• [What to produce] For the word "Given", count the lines in the records below that include it and give only that number.

Pixel coordinate grounding data
⟨

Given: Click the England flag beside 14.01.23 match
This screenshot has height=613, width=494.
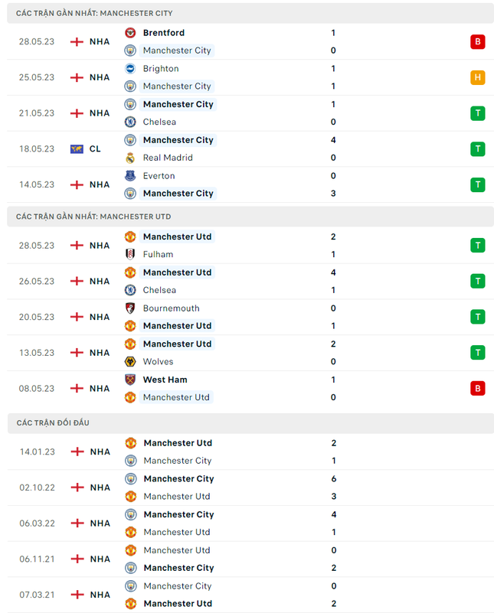Looking at the screenshot, I should [77, 452].
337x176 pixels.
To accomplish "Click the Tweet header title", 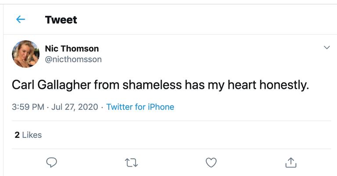I will 61,20.
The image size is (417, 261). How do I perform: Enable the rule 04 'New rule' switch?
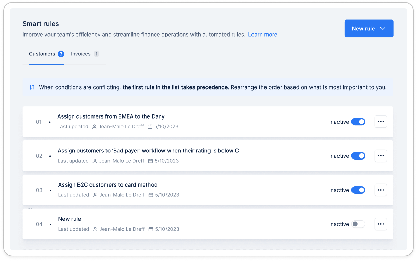pyautogui.click(x=358, y=224)
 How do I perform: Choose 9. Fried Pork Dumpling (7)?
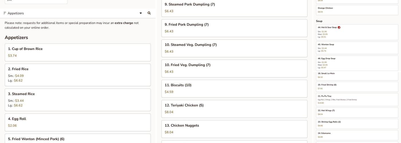(x=234, y=28)
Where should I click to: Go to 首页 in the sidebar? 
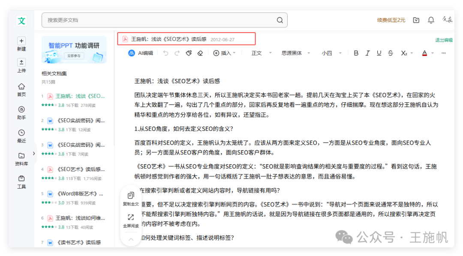21,89
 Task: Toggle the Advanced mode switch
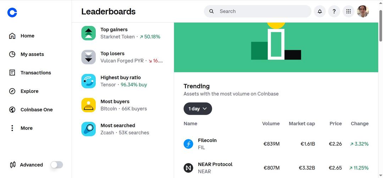click(57, 165)
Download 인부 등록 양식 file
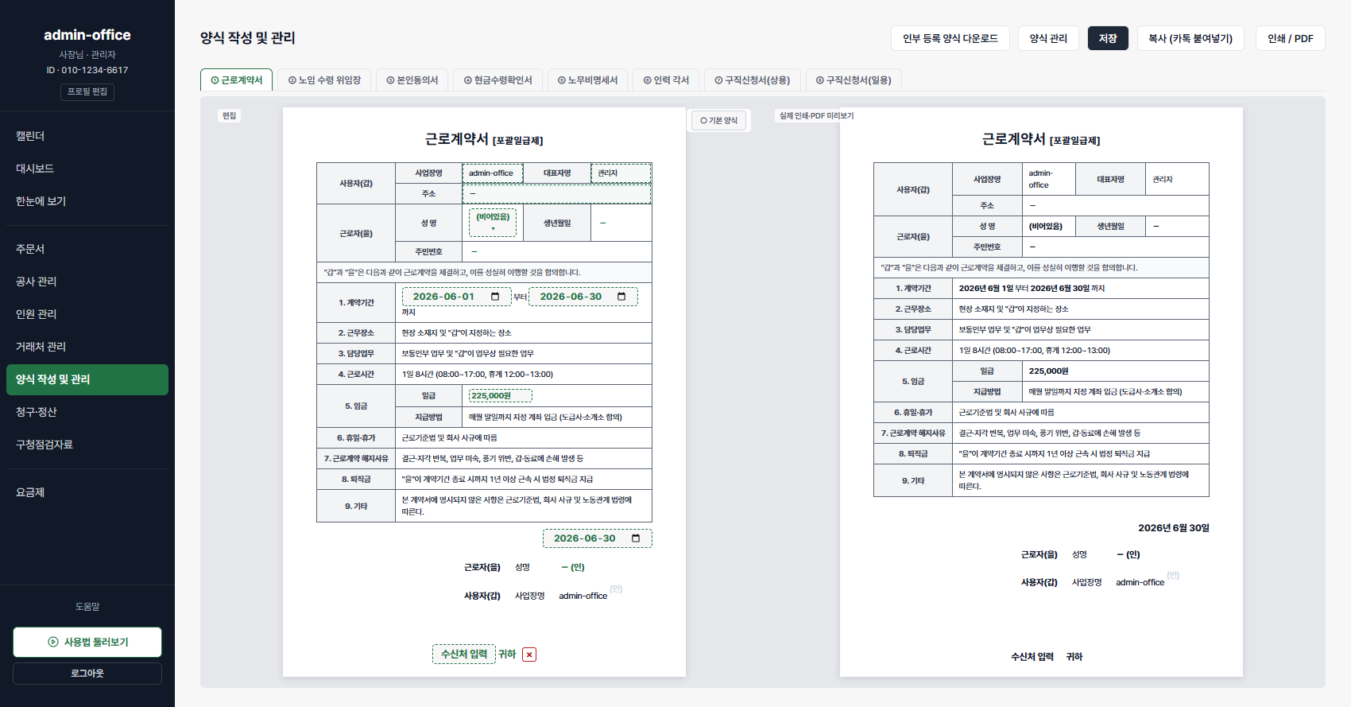The image size is (1351, 707). (950, 38)
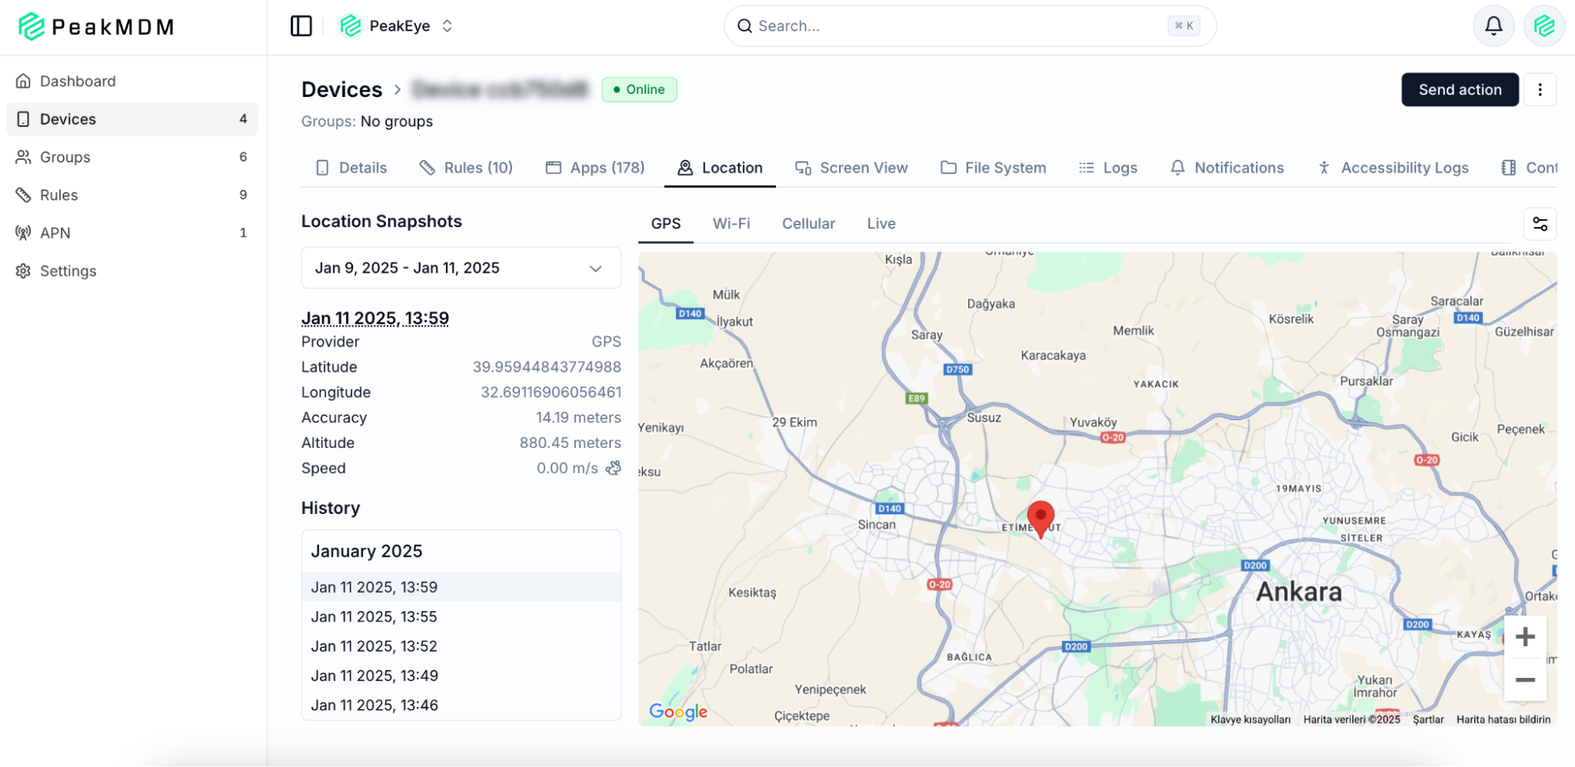Select history entry Jan 11 2025, 13:52
This screenshot has width=1575, height=767.
pos(374,646)
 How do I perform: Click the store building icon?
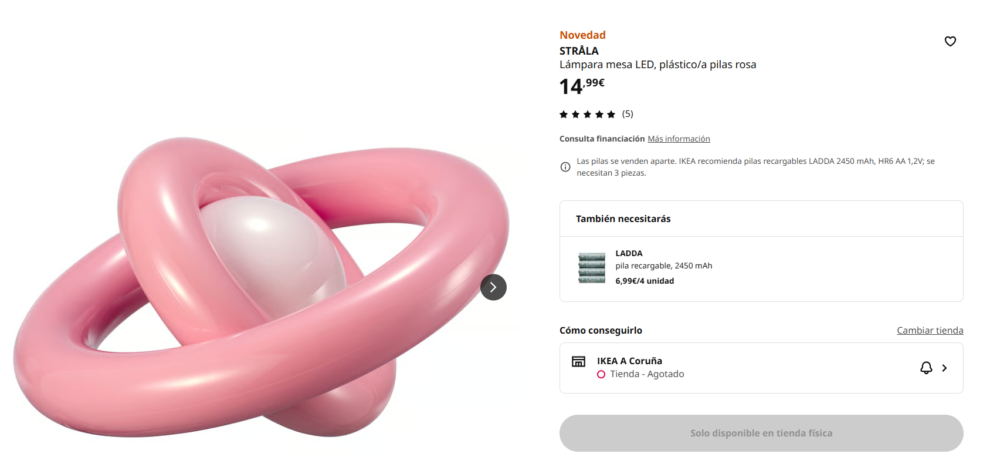coord(578,361)
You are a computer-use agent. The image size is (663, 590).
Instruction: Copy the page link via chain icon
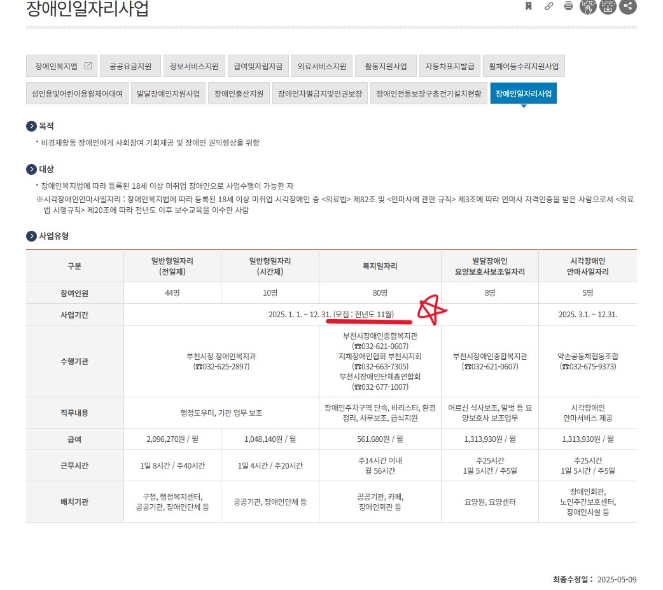[548, 6]
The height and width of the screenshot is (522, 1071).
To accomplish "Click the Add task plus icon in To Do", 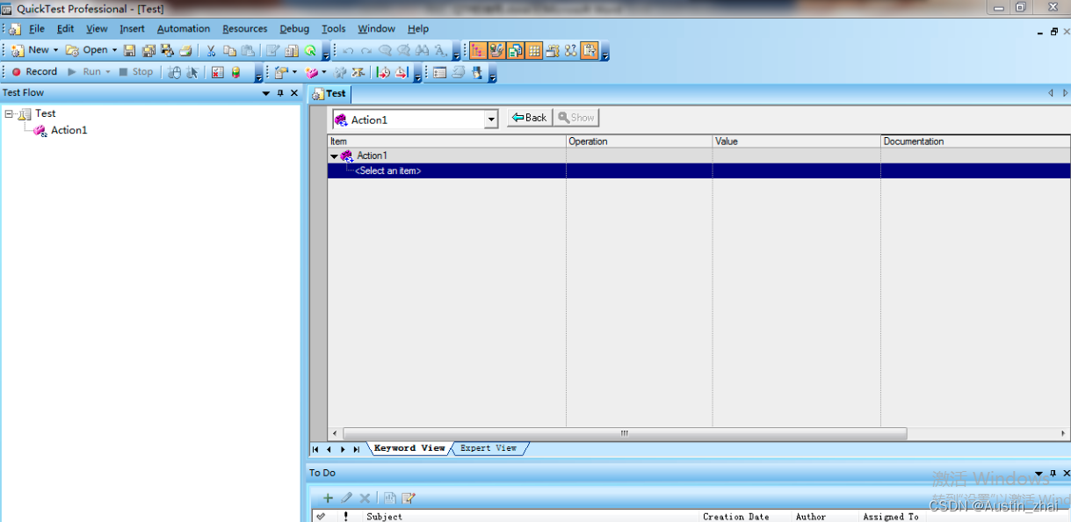I will pyautogui.click(x=329, y=497).
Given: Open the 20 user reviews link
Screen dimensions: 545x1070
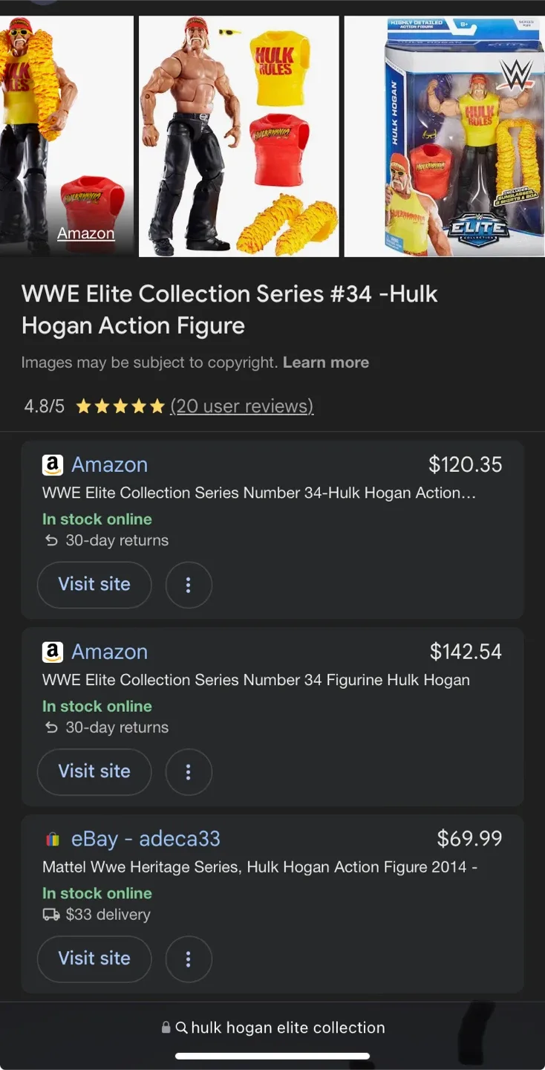Looking at the screenshot, I should pyautogui.click(x=242, y=406).
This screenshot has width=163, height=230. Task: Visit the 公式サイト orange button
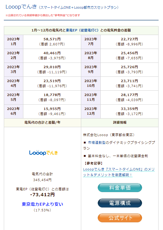(120, 218)
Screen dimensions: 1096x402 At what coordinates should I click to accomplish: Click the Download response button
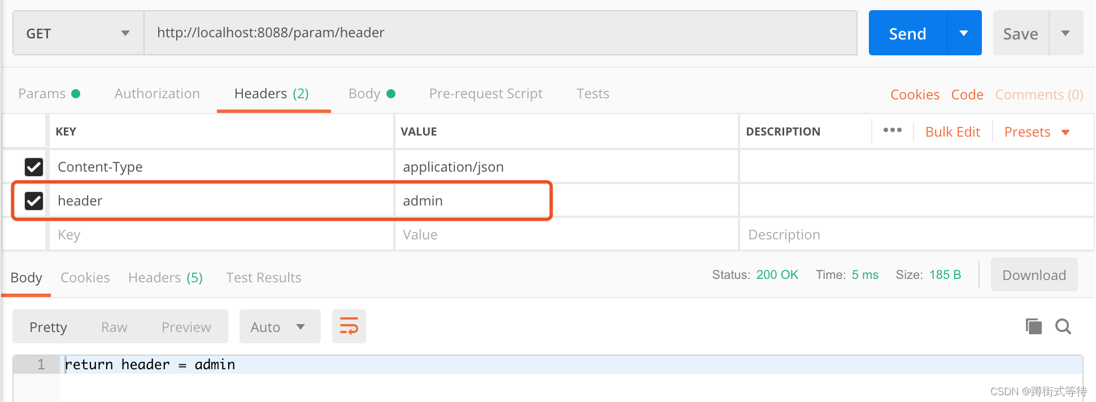point(1033,275)
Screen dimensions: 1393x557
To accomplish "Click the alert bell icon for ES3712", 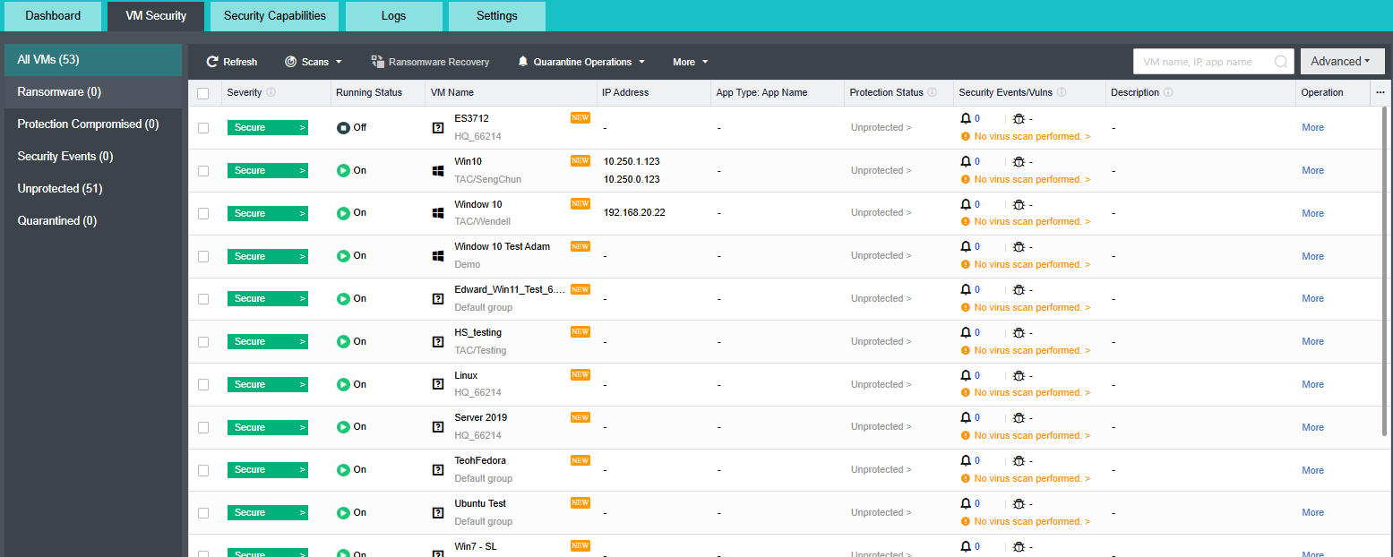I will tap(965, 118).
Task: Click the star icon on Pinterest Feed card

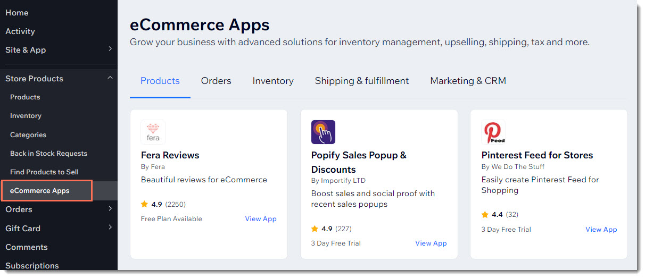Action: 485,215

⟩

• [Solution for this problem] 2